HA-tagged IP₃R-NT was synthesized in vitro using a coupled reticulocyte lysate system(TNT, promega) and incubated overnight at 4 C with the presence of flag-tagged IP₃R-CT. Sequential reactions were prepared with increasing amounts of flag-tagged RD4 synthesized in a TNT system present in reaction. Flag-tagged RD1-3 was added to the reaction as negative control. In vitro pull down assay was then performed and the protein levels of IP₃R-CT, RD4 and RD1-3 were determined by Western blot.

Animal experiments

Male adult C57BL/6 mice (8-9 weeks old), from Charles River Laboratories, were maintained and experimental procedures were conducted according to NIH guidelines and approved by the University of Minnesota Institutional Animal Care and Use Committee (Protocol no. 1007A86332). Lentivirus carrying RIP140-shRNA, was delivered to hippocampus using stereotaxic apparatus at anteroposterior (AP) 2.0 mm, medial-lateral (ML) 1.2 mm and dorsoventral (DV)1.6 mm according to previous describe⁶⁵. RIP140 protein levels following virus injection were detected using immunofluorescence and western blot as indicated in the figure legend. The ER stress animal models were generated following intraperitoneal injection of Tg(1 μg/g) or normal saline(control) after 3 or 18 days of virus injection. Then the animals were anesthetized 2 days later and brain tissues were subjected to immunofluorescence staining or protein extraction. To detect the apoptotic cells, TUNEL staining of brain sections was performed using CF^TM594 TUNEL apoptosis detection kit (30064, Biotium). Images were acquired by Olympus FluoView 1000 IX2 upright confocal microscope. The TUNEL-positive cell numnber versus total cell number indicated by DAPI from the Lentivirus-infected areas was counted and quantified. Background was adjusted using Image J before counting.

Statistical Analyses

Statistical significance for multiple comparisons was determined by Student's t-test or ANOVA as indicated in the figure legend using SPSS17.0 software and summarized as the mean ± SEM of repeated measures, p<0.05 was considered statistically significant at the 95% level.
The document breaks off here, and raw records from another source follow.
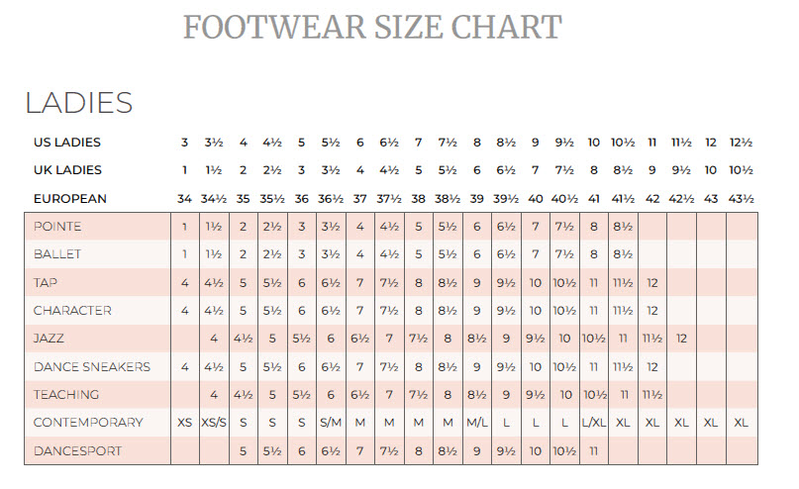Select the S/M cell in Contemporary row
Screen dimensions: 799x489
[x=332, y=423]
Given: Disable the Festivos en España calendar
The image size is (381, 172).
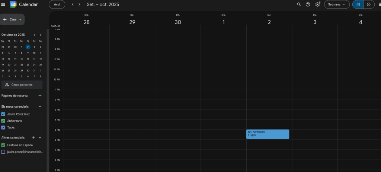Looking at the screenshot, I should coord(3,145).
For [Ca²⁺]_i imaging studies, an individual experiment (n=1) was defined as the change in DHPG-evoked or Tg-evoked Ca²⁺ release from a single cell on a single coverslip. Changes in DHPG-evoked or Tg-evoked Ca²⁺ release are presented as mean ± SEM. Each experiment was replicated using at least 3 separate coverslips from at least 2 separate cultures. Significant differences were determined by one-way ANOVA with 3 levels followed by Tukey's post hoc test for multiple comparisons (OriginPro v8.5).